Fermented Foods and Mood – from gloomy to flourishing

Jan 16 , 2020

Fermented Foods and Mood – from gloomy to flourishing

I have so much fun when I teach people at my fermented food workshops . So I thought I’d write this. 

Why bother eating fermented foods, let alone making them yourself?

Fermented foods contain beneficial probiotics/bacteria, as well as prebiotic foods and phytonutrients for those bacteria to thrive on. More recently science has found links between fermented food consumption, the health of the large intestine, and mental health. Good news!

Bare with me as I tell you what science has been investigating, as it affects us all.

Studies suggest ‘that consumption of fermented foods that contain probiotics may serve as a low-risk intervention for reducing social anxiety’. Plus eating particularly high fibre fermented foods can have anti-inflammatory benefits. In The American Journal of Psychiatry, Dr Janice Kiecolt-Glaser and colleagues suggest links with depression and inflammation, mentioning ‘anti-inflammatory interventions have a substantially greater impact on mood in individuals with heightened inflammation’. When the functioning of the gut was studied in a group of depressed as well as non-depressed individuals, poor gut function, especially characterised by ‘leak gut’, was significantly greater in the depressed individuals, leading to the study authors to state that gut function ‘plays a role in the inflammatory pathophysiology of depression’.

This becomes so exciting for me to hear science agrees with my observations.
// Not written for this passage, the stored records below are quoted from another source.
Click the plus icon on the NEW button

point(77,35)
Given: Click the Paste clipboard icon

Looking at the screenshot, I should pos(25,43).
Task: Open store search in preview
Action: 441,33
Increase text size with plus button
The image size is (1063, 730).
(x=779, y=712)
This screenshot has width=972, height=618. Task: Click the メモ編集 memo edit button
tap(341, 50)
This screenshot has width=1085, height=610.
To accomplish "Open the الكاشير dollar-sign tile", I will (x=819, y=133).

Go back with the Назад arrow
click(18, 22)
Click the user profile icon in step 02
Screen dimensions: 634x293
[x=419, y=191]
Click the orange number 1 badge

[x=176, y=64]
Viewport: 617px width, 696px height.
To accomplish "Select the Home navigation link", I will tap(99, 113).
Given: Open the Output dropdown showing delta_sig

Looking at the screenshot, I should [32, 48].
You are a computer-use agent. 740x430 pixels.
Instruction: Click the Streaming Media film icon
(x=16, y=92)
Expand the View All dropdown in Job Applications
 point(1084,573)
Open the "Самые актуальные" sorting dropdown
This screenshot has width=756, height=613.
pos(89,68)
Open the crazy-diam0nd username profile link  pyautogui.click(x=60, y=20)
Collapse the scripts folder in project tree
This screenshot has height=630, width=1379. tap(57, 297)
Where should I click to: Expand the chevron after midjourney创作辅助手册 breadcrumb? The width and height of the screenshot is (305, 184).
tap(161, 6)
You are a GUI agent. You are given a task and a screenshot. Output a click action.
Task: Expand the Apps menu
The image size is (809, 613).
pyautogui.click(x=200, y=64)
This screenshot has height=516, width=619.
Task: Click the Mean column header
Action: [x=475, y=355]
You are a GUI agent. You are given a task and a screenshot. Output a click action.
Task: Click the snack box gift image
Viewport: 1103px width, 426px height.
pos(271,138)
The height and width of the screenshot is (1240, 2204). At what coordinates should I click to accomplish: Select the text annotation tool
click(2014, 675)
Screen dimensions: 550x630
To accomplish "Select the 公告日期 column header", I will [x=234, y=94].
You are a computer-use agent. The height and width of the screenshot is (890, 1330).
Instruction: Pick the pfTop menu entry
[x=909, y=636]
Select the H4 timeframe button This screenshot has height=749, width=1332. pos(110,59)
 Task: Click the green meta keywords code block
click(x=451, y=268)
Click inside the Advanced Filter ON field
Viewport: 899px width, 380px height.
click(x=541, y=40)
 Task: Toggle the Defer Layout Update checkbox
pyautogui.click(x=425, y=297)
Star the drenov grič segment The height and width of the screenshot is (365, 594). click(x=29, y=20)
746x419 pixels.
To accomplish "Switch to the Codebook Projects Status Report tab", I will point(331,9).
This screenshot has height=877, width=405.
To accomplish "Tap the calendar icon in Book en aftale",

I see the results in my clinic from people eating fermented foods, pre- and pro- biotics, as well as all the fabulous phytonutrients that go with a wholefood way of eating. Not only do people feel more energetic and vital, they often say how improved their mood has become – from gloomy to flourishing!

I bet you never thought of your fermented foods as a psychobiotic.

Science defines ‘a psychobiotic as a live organism that, when ingested in adequate amounts, produces a health benefit in patients suffering from psychiatric illness’. Have I convinced you of the merits to consuming probiotic foods with prebiotic and phytonutrient co-factors?

In my cookbooks I have used many ingredients to help feed healthy gut bacteria. Take a look at my recipes as they all contain prebiotic and phytonutrient rich foods and are utterly delicious!

So which are beneficial fermented foods? Here’s a list of some:

Live yoghurt, unpasteurized sauerkraut, fermented unpasteurized vegetables and fruit, natto, tempeh, miso paste, kefir drinks/yoghurt, kombucha tea, unfiltered unpasteurized vinegar, some cheeses especially strong aged blue cheese, sourdough breads - even cocoa beans have to go through a fermentation process during manufacturing (interestingly in this recent small study  the authors state ‘consumption of cocoa flavanols can significantly affect the growth of select gut microflora in humans’).

If you can't manage to eat fermented foods each day and you feel you gut is out of balance then taking a probiotic may be helpful. Probiotics vary considerably in both their ingredients and effectiveness. It's important to choose one from a company you can trust, which has verified the effectiveness of those particular strains of bacteria (look for the words 'billion viable cells' and pick one with no less than 20 billion variable cells per recommended intake). Choose a product containing a number of different strains, rather than just one. 

What are prebiotic and phytonutrient co-factors?

This is fibre and other phytonutrients that can be used as a food source or to facilitate a positive outcome with those gut bacteria and your cells. With so many different bacteria in your gut (1,500 is touted as the number of different species, combined weight of 1.5kg says Dr John Bienenstock), there are many different types of beneficial fibres/phytonutrients. Examples are inulin found in foods such as garlic, leeks, asparagus, onions, chicory root, jersusalem artichoke, rye, banana, and wholegrains such as oats; And phytonutrient flavanols, like the ones in cocoa, green and black tea, turmeric, black beans, dark berries, red onions, red cabbage and watercress. 

At my next Fermented Foods Cooking Class, I'll have lots of these foods and showing ways to eat them. Plus everyone will be making fermented foods to take away!


1 Comments

  • 16 Jan 2020 Susie

    Emma thank you for explaining all the gut business so clearly – I feel bombarded today with products and foods to help my gut and your article gets it all in a nutshell plus gives us the scientific evidence in the background. I’m intersted that you say we should eat something probiotic every day – I manage Natto once a week – its not the most appealing of foods! I’d like to build up to once a day but using foods not supplements.
    I’m interested that miso paste is a probiotic food – if you’ve boiled it up as miso soup surely you’ve killed the bacteria so is it beneficial if you are using it in cooking? Or do you have to spread it on a piece of toast to get the benefit. Same goes for yoguhurt – do you destroy the good effects if you cook it say in your Quinoa Crusted Mushroom Pie in the Happy Hormone Cookbook?